L'honneur d'un capitaine
J ean-Bernard Lévy est un grand serviteur de l'État. Il l'a montré lorsqu'il a dirigé le cabinet de Gérard Longuet à plusieurs reprises et à des moments stratégiques pour l'industrie française des télécoms. Il l'a montré en pacifiant Thales en 2012, un groupe alors marqué par la défiance des syndicats. Il l'a montré en acceptant la présidence d'EDF en 2014 en dépit de la volonté de François Hollande de fermer plusieurs réacteurs nucléaires.
Alors qu'Élisabeth Borne a annoncé la prochaine renationalisation d'EDF, Jean-Bernard Lévy a fait savoir qu'il était plus sage que cette nouvelle page de l'histoire du groupe s'écrive avec un autre président. Il l'a fait sans amertume, alors que l'État lui a tordu le bras en l'obligeant à revendre à perte de l'électricité depuis le mois de février dernier. Il l'a fait après avoir évité le projet de démantèlement de ce fleuron français.

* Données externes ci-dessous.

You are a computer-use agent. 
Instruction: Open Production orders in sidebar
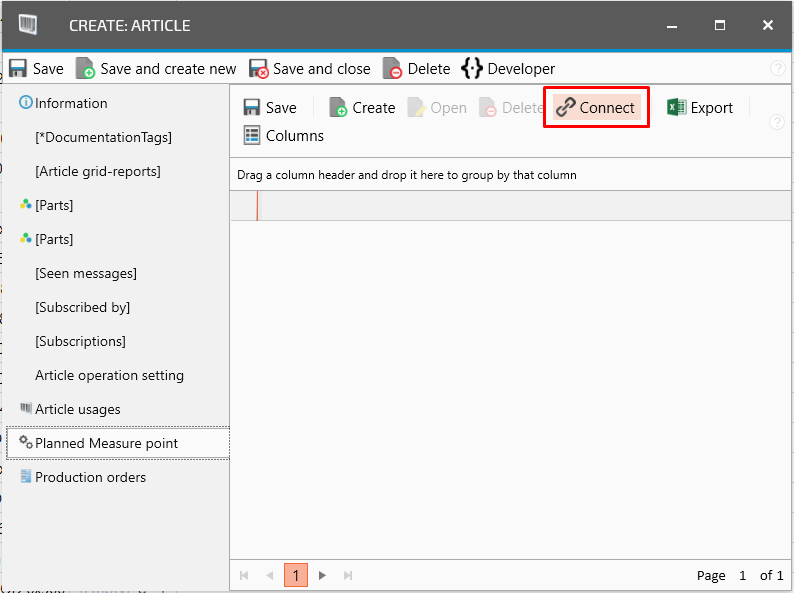click(x=90, y=477)
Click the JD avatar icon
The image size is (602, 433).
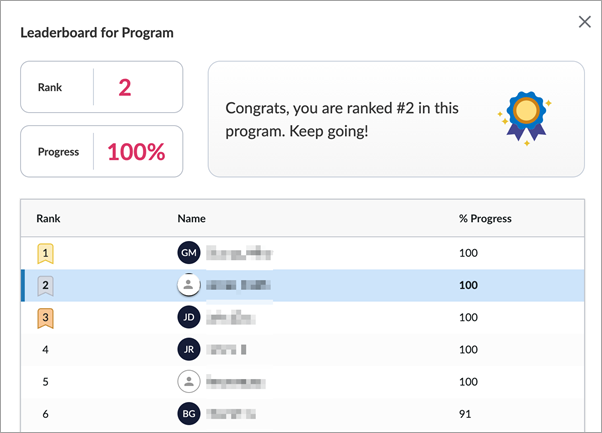[188, 318]
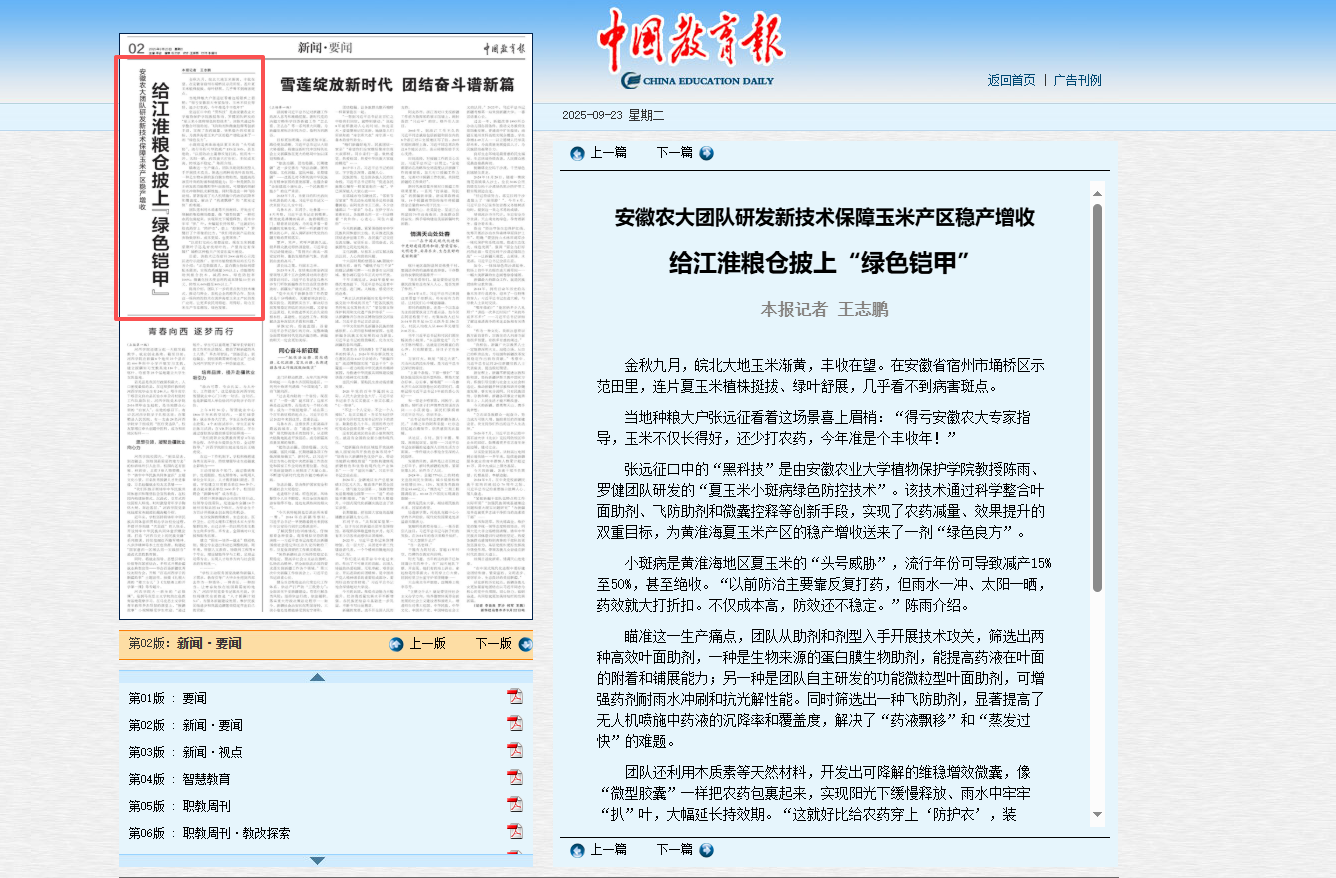
Task: Click PDF icon beside 第03版 新闻·视点
Action: point(515,751)
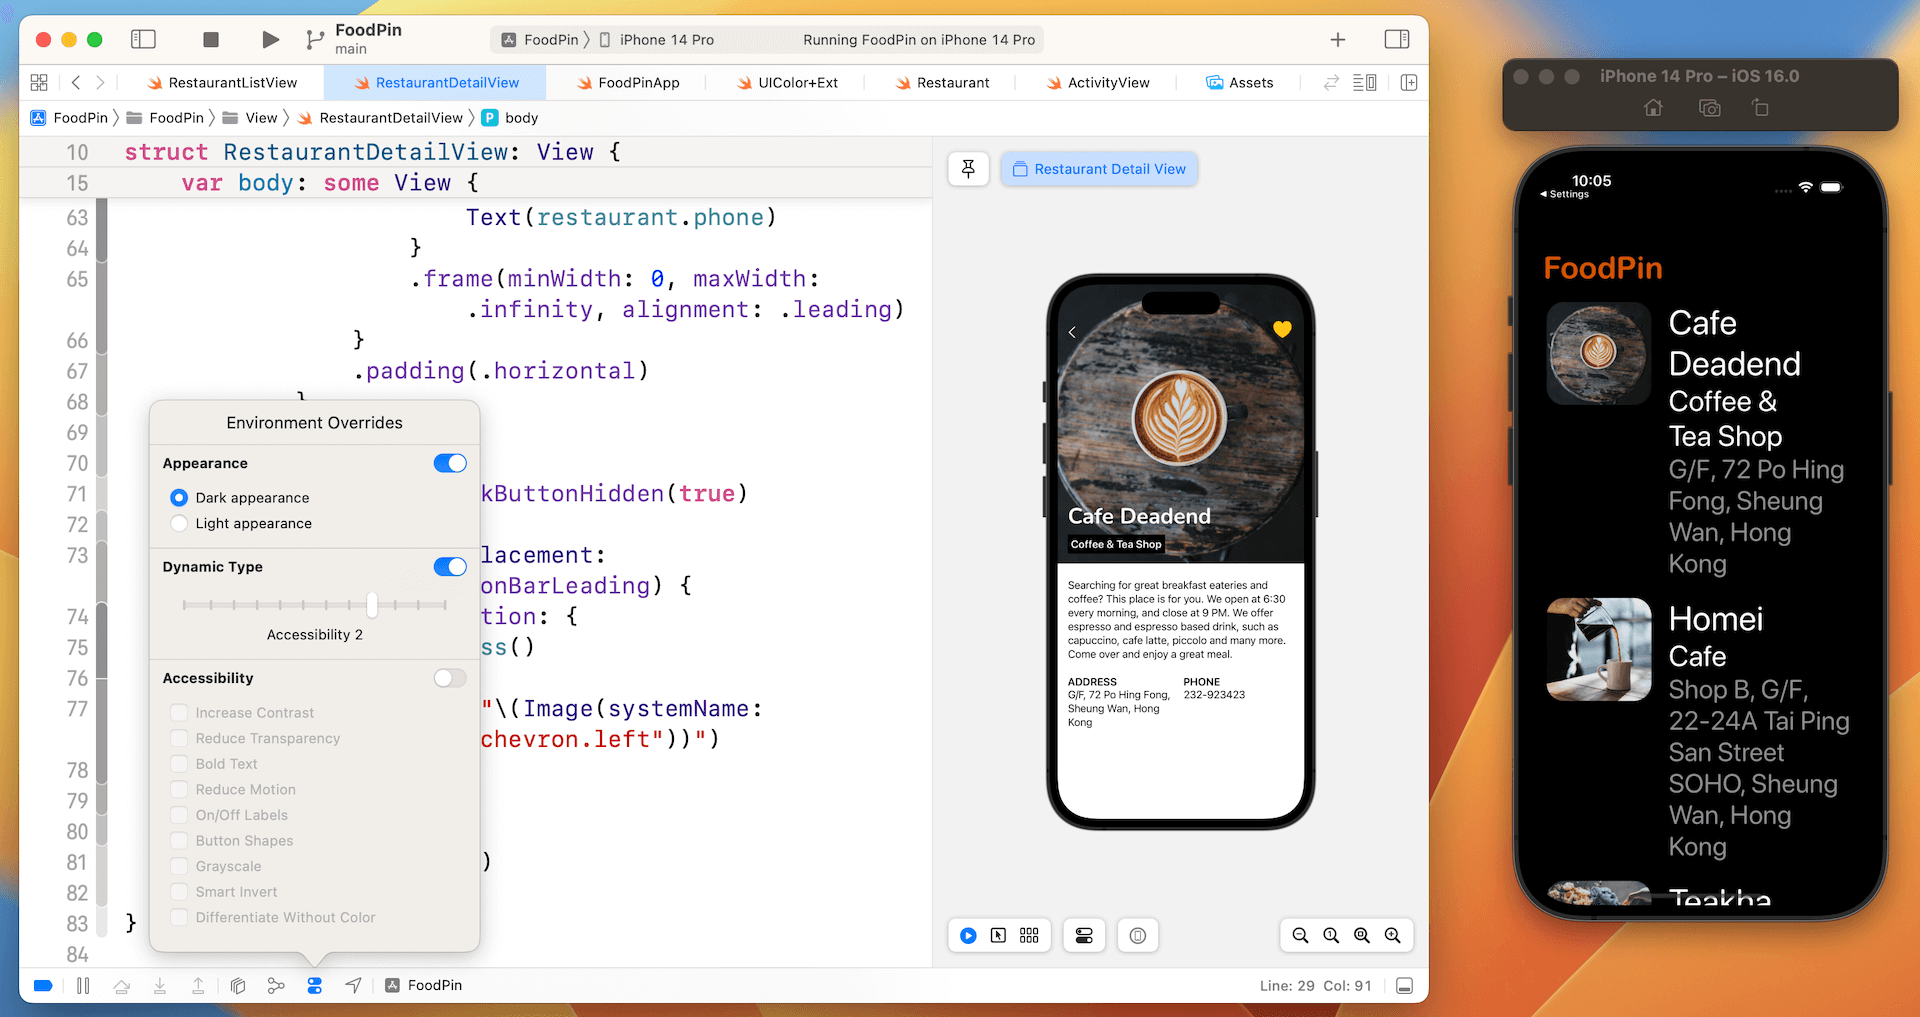Click the Environment Overrides icon in debug bar
The image size is (1920, 1017).
coord(315,986)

Il s'efface aussi discrètement qu'il a tenu la barre. Mais on le devine très inquiet devant l'impréparation du pays à un manque d'électricité l'hiver prochain. Pire, à un moment où il faudrait décréter la mobilisation nationale pour les économies d'énergie, il s'étonne des discours lénifiants des pouvoirs publics. Saluons donc l'honneur de ce capi-taine d'industrie auquel la France doit tant.